Sachs stressed the importance of vital unions both economically and politically. “Unions are an essential contributor to economic equality,” he said. “Across time and across countries, the higher the level of union density, the more economically equal a society is likely to be.”

Pointing out that, between 1973 and 2007, union membership dropped from 34 to eight percent of workers even as hourly-wage inequality rose 40 percent, Sachs added, “When unions were active and strong, they helped ensure that the government was responsive to the actual preferences of the poor and middle class. So the decline in union density over the last few decades has contributed not only to economic inequality, but to political inequality as well.”

Sachs teased out a bit of a silver lining. “In my view, vitality in the [American] labor movement today is real,” he said. “But it’s also true that vitality is dispersed, thin, and, everywhere it exists, contested…. Organizing agreements can facilitate private-sector growth, but they’re now challenged as corrupt. New models of public-sector unionism bring union growth and are challenged as compelled association.

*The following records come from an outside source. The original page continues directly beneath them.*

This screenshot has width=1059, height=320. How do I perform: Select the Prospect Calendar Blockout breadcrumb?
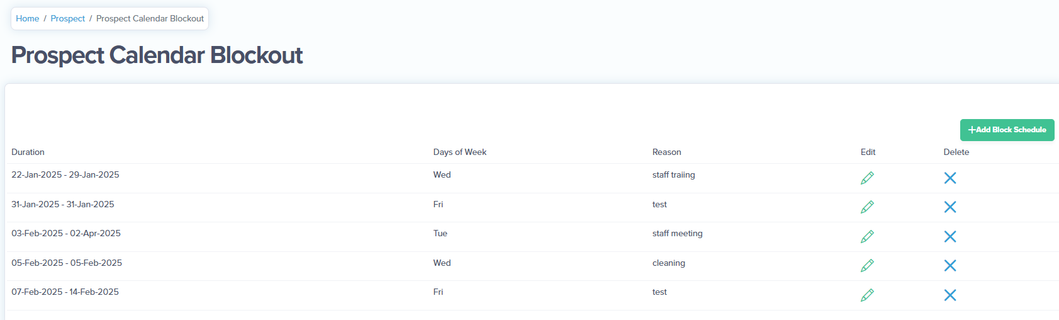point(150,19)
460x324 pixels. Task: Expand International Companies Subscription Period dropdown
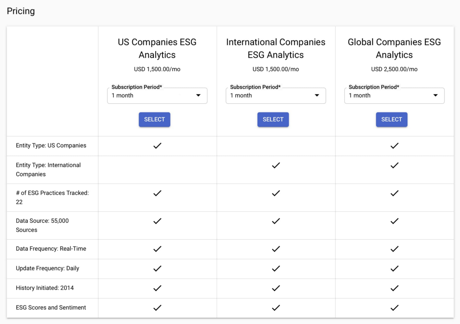(276, 96)
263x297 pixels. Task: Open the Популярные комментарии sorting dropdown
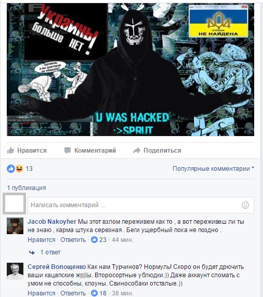click(213, 169)
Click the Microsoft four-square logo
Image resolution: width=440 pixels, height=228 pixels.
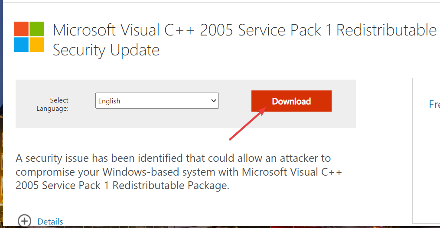[29, 36]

Worker centers develop some vibrancy and are challenged by invoking the LMRDA [Labor-Management Reporting and Disclosure Act].”

In the body of his talk, Sachs discussed new approaches to traditional union organizing, such as private organizing agreements, fresh models of public-sector unionizing, and attempts to utilize state and local laws, while also examining challenges to those approaches. He then turned to new forms of labor organizing that hold some promise.

Worker centers, nonprofit organizations providing services to low-wage laborers, are a new alternative to traditional unions. The centers advocate and engage in political action on behalf of workers and provide a space for community. Since they do not participate in collective bargaining with employers, they do not require workers’ majority support to operate, making them less prey to political pushback. Recently, however, the chairman of the House Committee on Education and the Workforce asked the Labor Department to consider making worker centers subject to the LMRDA, which would significantly restrict their protest activity and forms of internal governance.

A student poses a question to Benjamin Sachs

A partnership between worker centers and traditional unions could bolster the potency of both, Sachs suggested: “A combination of these two kinds of worker organizations—one deeply rooted in community and the other equipped to serve as a bargaining representative—could be powerful, indeed.” He also offered the concept of a new form of collective worker organization: a minority or members-only union that could be tested out in right-to-work states that allow even workers covered by a collective-bargaining agreement to opt out of paying union dues.

The combination of non-union-supporters’ being required to be represented by unions even as those unions are forced to advocate for non-dues-payers is, for Sachs, a “problematic confluence of federal and state laws.” A members-only union that would let uninterested workers remain outside union representation while allowing supportive laborers to pay dues and enjoy the benefits of a collective bargaining agreement could be a win-win situation, he argued.

NYU Law professors Samuel Estreicher, Cynthia Estlund, and Deborah Malamud served as moderators for each of the daylong symposium’s three panels: “Unions in the Political Process,” “Unions in the Public Eye,” and “The Future of the NLRB,” respectively. Among the panelists were Steven Greenhouse ’82, labor and workplace correspondent for the New York Times, and Kent Hirozawa ’82, a member of the National Labor Relations Board.